King of Si Satchanalai

Rajadhiraj II (ราชาธิราชที่ 2) is recorded in the Northern Chronicle as a monarch of Mueang Chaliang (Si Satchanalai). He was the youngest son of Dharmatriloka and ascended the throne following his father’s reign in the early 13th century, as his two elder brothers, Dhammaraja and Baramaraja, were unable to return to Chaliang after entering into matrimonial alliances with princesses of Ayodhya.

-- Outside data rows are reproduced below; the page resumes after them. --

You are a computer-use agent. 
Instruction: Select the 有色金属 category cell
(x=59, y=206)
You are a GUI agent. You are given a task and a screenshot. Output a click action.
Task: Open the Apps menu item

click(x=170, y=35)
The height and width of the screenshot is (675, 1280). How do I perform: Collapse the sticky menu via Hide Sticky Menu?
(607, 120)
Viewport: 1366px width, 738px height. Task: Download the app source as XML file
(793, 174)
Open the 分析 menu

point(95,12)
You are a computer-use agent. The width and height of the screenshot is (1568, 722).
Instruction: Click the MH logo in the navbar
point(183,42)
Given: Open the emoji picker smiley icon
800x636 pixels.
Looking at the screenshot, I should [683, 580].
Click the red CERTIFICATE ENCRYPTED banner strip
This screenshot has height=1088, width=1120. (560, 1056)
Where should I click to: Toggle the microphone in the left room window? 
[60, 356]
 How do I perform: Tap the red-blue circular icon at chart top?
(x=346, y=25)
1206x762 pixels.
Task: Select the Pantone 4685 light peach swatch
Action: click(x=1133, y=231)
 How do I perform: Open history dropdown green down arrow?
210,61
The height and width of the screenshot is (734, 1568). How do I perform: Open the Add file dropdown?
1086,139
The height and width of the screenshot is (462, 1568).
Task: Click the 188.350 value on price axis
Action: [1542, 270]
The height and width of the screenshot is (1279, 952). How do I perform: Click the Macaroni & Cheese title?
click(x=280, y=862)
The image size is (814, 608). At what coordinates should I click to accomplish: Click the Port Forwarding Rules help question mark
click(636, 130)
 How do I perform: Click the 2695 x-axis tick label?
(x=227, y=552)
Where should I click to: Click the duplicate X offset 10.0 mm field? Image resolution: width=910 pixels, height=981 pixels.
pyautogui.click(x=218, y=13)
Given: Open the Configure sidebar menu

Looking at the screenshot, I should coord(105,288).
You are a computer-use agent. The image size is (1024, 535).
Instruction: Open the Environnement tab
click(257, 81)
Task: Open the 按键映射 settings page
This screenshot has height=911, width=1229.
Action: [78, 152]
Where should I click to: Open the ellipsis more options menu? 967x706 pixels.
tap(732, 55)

The source provides no further information regarding the administrative activities or achievements of Rajadhiraj II. His reign, however, appears to have been brief, as the emergence of a new Tai dynasty led by Sri Naw Nam Thom—who had established dynastic ties with Angkor through the marriage of his son, Pha Mueang, to Sukhara Mahadevi, a princess under Jayavarman VII—brought about a significant shift of political power in Mueang Chaliang. In 1219 CE, after established their power in Mueang Chaliang, this new dynasty successfully captured Sukhothai from E Daeng Phloeng, a Mon monarch potentially identifiable as the successor of Candraraja of the Xiān lineage from the Padumasuriyavamsa dynasty.